Concentration gradients by which diffusion and osmosis operate are only partially effective when all needs of the plant are considered. Some essential materials, for example, are present in small amounts in the soil but used in greater concentrations by the plant. How do the plants retain such materials as they accumulate in cells against the concentration gradient? Or, how is it possible for plants to get rid of unneeded or toxic substances that diffuse inward? Three means of transport take place: passive, active, and vesicle.
Simple diffusion. Some materials, like water, simply diffuse across the cell's membrane as a function of the concentration gradient across the membrane, i.e. they move from a region of their higher concentration to a region of their lower concentration through the phospholipid layer. Materials such as dissolved gases—oxygen and carbon dioxide, for example—also diffuse across, as do lipid‐soluble substances. Sufficiently small and nonpolar molecules (like O 2) or small and unchaged polar (like H 2O) move readily if a concentration gradient exists. The rate of movement depends upon the steepness of the concentration gradient. The energy for simple diffusion is the kinetic energy inherent in all substances.

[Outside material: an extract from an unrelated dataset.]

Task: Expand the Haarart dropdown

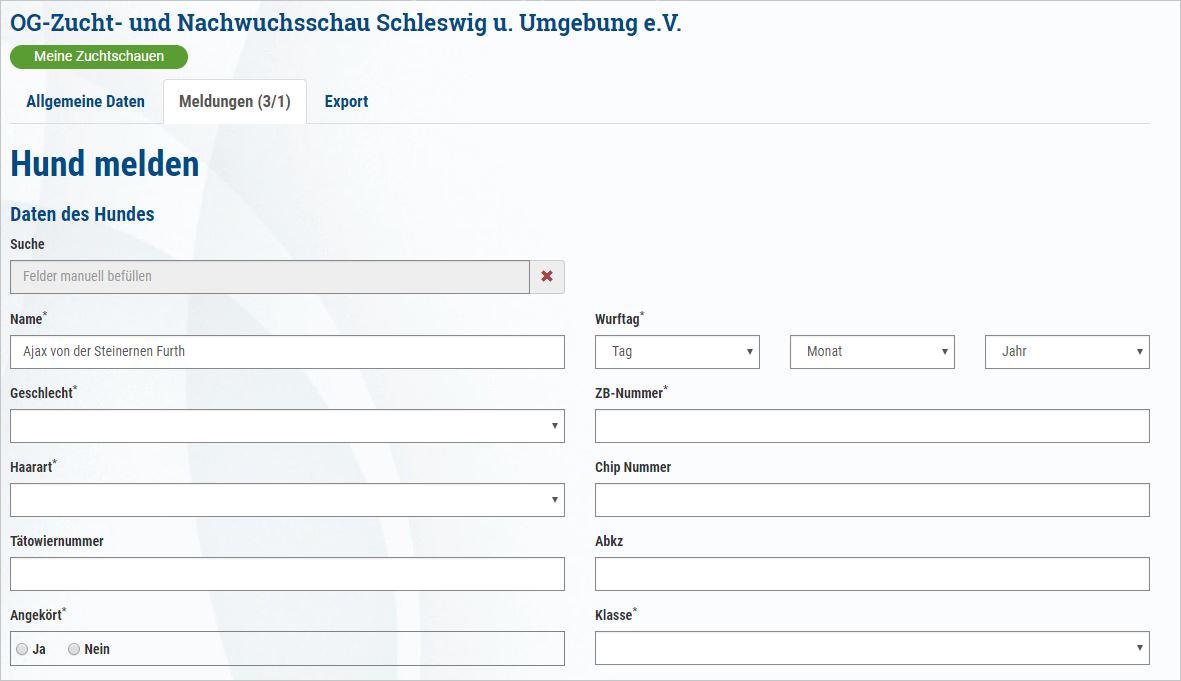Action: [x=287, y=499]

Facilitated diffusion. Charged molecules and polar molecules pass through membranes using protein channels. Like simple diffusion, these channels depend upon concentration gradients between the two sides of the membrane, but unlike simple diffusion, use carrier proteins and channel proteins to assist in the movement of materials. Carrier proteins chemically bind with the moving material, passing it from one binding site to another, literally carrying it through the lipids of the membrane. The channel proteins, on the other hand, open a water‐filled passage/channel through which ions move, bouncing from one temporary binding site to another down the channel. The channels are gated—they open and close. Some of the channels appear to facilitate the movement of water exclusively and use channel proteins called aquaporins.

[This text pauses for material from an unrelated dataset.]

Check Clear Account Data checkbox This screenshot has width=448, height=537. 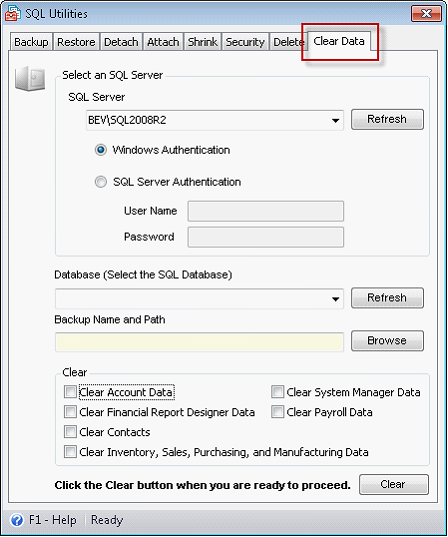pos(70,392)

Moving against a concentration gradient or an electrochemical gradient requires the input of additional energy and so is called the active transport of materials. This is the only kind of transport able to move molecules against a concentration gradient. Like facilitated transport, it depends upon protein transporters in the membrane; in this process these proteins are composed of the membrane‐bound enzyme, H +‐ATPase. Using the typical proton pump reaction, the enzyme catalyzes the hydrolysis of ATP. In primary active transport, the energy released by the hydrolysis is used to modify the membrane protein itself, which then transports the molecule through the protein. In secondary active transport, the energy is used to pump a large quantity of H + across the membrane; as the protons flow back they carry with them other substances. Sucrose is moved in plants similarly by a proton‐sucrose cotransport system.

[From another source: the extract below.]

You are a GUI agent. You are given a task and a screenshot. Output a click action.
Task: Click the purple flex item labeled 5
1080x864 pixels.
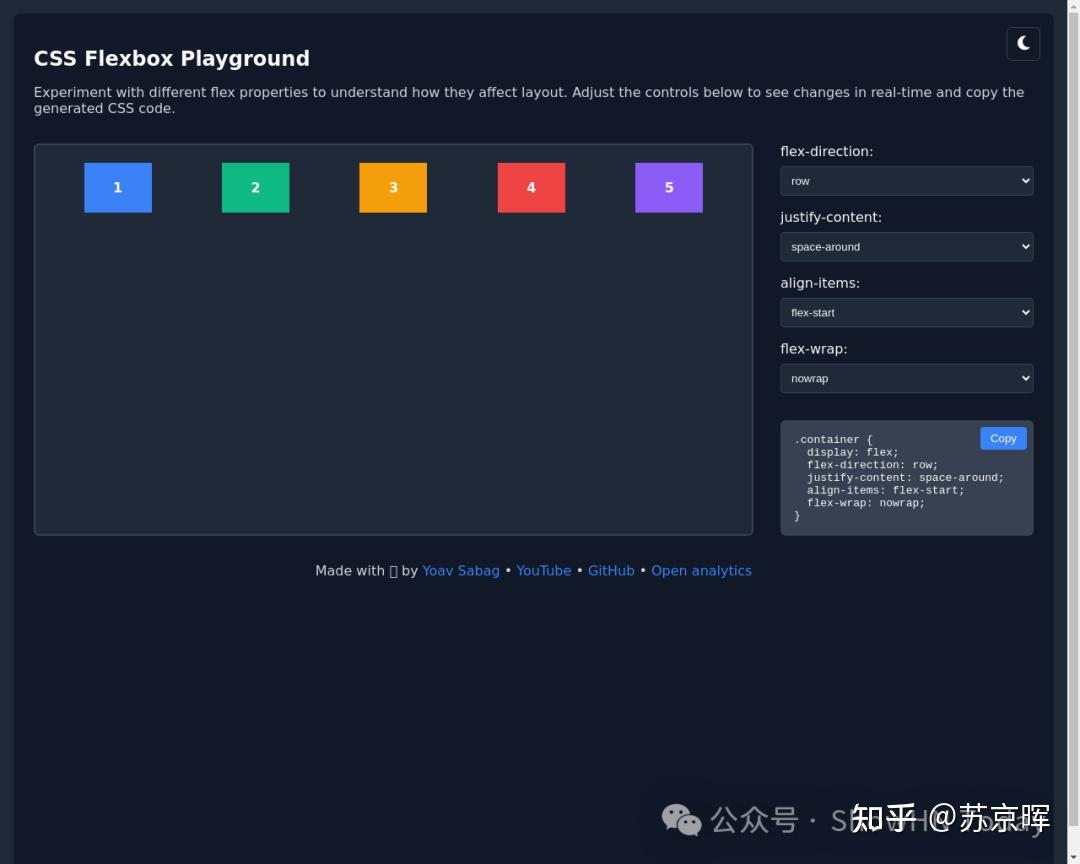tap(668, 187)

Some materials that move among cells can't be transported in any of the previous ways, but must be transported by enclosing and then moving them in vesicles (small balloon‐like structures). Large proteins and polysaccharides are commonly moved this way; the materials for cell walls, for example, are carried to the construction site in vesicles pinched from the endoplasmic reticulum as are the enzymes used to digest insects captured by carnivorous plants. The process in general is called exocytosis because it conducts materials away (exo‐) from the cell (cyto‐).
Some materials enclosed within vesicles move into the cell in a process of endocytosis (endo meaning within). Once thought to occur only in animals or animal‐like protists, it now is understood to be a process of plants as well where one application carries stray pieces of ready‐made plasma membrane back for recycling.